# Import Library

In [None]:
import os
import cv2
import csv
from tqdm.auto import tqdm
import pandas as pd
import matplotlib.pyplot as plt

# Setup Dataset

In [None]:
# Paths
data_path = "/kaggle/input/ff-c23/FaceForensics++_C23"
output_dir = "frames_cropped_new"
os.makedirs(output_dir, exist_ok=True)

# Debug settings
DEBUG_MODE = True
DEBUG_VIDEOS_PER_CATEGORY = 2  # number of videos per category to debug

# NEW: maksimum crops per video
MAX_CROPS_PER_VIDEO = 1

# Category-to-label mapping
categories = {
    "original": 0,
    "DeepFakeDetection": 1,
    "Deepfakes": 1,
    "Face2Face": 1,
    "FaceSwap": 1,
    "FaceShifter":1,
    "NeuralTextures": 1
}

# Cropping Face

In [None]:
# Initialize face detector
face_cascade = cv2.CascadeClassifier(
    cv2.data.haarcascades + 'haarcascade_frontalface_default.xml'
)

# Prepare CSV rows
csv_rows = [["filepath", "label"]]

# Loop through each category and video
for category, label in tqdm(categories.items(),desc="categories"):
    print(f"\nCategory: {category}")
    processed_count = 0
    cat_path = os.path.join(data_path, category)

    for root, _, files in os.walk(cat_path):
        for file in files:
            if not file.endswith('.mp4'):
                continue
            if DEBUG_MODE and processed_count >= DEBUG_VIDEOS_PER_CATEGORY:
                break

            video_path = os.path.join(root, file)
            print(f"Processing video: {video_path}")

            cap = cv2.VideoCapture(video_path)
            fps = cap.get(cv2.CAP_PROP_FPS) or 30
            interval = int(fps)  # 1 frame per second
            frame_idx = 0
            saved_idx = 0

            while True:
                ret, frame = cap.read()
                if not ret or saved_idx >= MAX_CROPS_PER_VIDEO:
                    # berhenti jika video habis atau sudah mencapai batas crop
                    break

                # Only process one frame per second
                if frame_idx % interval == 0:
                    gray = cv2.cvtColor(frame, cv2.COLOR_BGR2GRAY)
                    faces = face_cascade.detectMultiScale(gray, 1.3, 5)
                    if len(faces) > 0:
                        x, y, w, h = faces[0]  # ambil wajah pertama
                        face_crop = frame[y:y+h, x:x+w]
                        save_fname = f"{category}_{os.path.splitext(file)[0]}_{saved_idx:04d}.jpg"
                        save_path = os.path.join(output_dir, save_fname)
                        cv2.imwrite(save_path, face_crop)
                        csv_rows.append([save_path, label])
                        saved_idx += 1

                frame_idx += 1

            cap.release()
            processed_count += 1

        if DEBUG_MODE and processed_count >= DEBUG_VIDEOS_PER_CATEGORY:
            break

# Write out the labels CSV
with open("labels.csv", "w", newline="") as f:
    writer = csv.writer(f)
    writer.writerows(csv_rows)

print("\nDone!
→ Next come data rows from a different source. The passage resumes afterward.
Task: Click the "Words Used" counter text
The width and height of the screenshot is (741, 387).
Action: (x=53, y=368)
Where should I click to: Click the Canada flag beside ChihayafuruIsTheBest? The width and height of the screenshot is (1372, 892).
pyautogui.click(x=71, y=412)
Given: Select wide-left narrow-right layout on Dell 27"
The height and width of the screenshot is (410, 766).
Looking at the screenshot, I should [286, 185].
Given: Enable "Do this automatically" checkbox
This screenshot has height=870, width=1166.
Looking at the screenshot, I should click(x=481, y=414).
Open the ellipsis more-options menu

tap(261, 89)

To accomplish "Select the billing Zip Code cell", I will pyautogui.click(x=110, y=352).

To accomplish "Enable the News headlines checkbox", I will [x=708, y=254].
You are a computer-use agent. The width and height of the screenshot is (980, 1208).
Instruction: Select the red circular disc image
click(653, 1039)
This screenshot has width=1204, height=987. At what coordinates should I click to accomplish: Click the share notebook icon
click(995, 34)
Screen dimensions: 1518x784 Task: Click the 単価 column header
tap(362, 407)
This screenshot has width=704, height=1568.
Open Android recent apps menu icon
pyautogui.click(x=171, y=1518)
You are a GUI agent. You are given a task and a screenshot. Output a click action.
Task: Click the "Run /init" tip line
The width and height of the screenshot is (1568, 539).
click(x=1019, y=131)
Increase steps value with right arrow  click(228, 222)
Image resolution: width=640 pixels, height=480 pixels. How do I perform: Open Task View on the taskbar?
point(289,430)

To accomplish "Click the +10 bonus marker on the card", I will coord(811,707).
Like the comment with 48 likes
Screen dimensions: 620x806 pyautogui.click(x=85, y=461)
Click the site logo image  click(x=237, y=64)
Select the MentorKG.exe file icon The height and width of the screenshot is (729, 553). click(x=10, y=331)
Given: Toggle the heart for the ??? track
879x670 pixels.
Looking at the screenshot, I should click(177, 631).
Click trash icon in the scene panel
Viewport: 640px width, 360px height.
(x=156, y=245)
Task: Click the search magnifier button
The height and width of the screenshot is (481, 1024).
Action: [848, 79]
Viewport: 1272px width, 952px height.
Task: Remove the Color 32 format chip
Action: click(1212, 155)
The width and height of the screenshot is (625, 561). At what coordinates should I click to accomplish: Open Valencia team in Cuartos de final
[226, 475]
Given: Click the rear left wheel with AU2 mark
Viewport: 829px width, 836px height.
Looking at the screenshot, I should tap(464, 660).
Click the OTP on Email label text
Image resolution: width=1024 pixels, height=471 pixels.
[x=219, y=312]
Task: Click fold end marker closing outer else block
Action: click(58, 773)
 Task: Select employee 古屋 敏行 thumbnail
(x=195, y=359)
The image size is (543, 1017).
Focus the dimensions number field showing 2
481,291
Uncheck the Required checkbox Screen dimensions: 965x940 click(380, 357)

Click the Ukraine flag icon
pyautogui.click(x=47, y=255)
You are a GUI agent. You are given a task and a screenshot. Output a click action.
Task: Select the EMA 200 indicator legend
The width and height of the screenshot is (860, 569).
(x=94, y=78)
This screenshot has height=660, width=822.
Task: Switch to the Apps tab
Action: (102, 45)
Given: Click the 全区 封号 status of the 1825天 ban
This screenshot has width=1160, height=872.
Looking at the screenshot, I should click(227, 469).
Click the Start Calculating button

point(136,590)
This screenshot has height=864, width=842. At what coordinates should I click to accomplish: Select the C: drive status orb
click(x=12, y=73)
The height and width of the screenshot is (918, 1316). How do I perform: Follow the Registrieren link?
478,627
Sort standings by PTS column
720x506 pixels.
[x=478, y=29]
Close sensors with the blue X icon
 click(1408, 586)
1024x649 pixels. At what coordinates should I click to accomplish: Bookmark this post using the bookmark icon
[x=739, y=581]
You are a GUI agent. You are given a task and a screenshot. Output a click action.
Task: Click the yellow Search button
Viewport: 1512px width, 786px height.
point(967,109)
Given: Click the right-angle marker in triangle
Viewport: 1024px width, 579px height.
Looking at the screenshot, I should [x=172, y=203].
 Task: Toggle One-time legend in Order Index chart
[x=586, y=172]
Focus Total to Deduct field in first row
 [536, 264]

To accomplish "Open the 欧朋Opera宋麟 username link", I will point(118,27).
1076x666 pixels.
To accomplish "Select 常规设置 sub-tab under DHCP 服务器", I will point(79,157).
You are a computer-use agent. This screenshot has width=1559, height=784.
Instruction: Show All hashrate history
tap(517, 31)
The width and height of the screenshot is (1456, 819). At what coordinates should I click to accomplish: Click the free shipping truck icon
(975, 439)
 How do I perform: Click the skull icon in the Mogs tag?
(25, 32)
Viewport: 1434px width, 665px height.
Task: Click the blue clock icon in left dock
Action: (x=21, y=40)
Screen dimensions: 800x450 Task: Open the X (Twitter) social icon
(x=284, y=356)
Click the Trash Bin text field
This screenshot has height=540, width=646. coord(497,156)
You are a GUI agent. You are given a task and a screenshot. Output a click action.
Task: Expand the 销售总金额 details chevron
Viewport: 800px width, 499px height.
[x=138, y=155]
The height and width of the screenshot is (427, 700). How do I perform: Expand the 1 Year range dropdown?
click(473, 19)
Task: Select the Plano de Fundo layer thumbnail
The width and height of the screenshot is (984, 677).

Cropped frames saved in", output_dir)
print("Labels list saved to labels.csv")

In [None]:
# Lokasi folder hasil crop
output_dir = "frames_cropped_new"

# Atur berapa banyak gambar yang mau ditampilkan
NUM_IMAGES = 8
COLS = 4

# Ambil dan sort file JPG
all_imgs = sorted([f for f in os.listdir(output_dir) if f.lower().endswith('.jpg')])
sample = all_imgs[:NUM_IMAGES]

# Hitung jumlah baris agar pas
rows = (len(sample) + COLS - 1) // COLS

# Setup figure
plt.figure(figsize=(COLS * 3, rows * 3))

# Loop dan tampilkan
for idx, fname in enumerate(sample):
    img_path = os.path.join(output_dir, fname)
    img_bgr = cv2.imread(img_path)
    img_rgb = cv2.cvtColor(img_bgr, cv2.COLOR_BGR2RGB)
    
    plt.subplot(rows, COLS, idx + 1)
    plt.imshow(img_rgb)
    plt.title(fname, fontsize=8)
    plt.axis('off')

plt.tight_layout()
plt.show()

In [None]:
df = pd.read_csv('labels.csv')
print(f"Label unique : {df['label'].unique()}\n")
print(f"Label Count: {df['label'].value_counts()}\n")
df.info()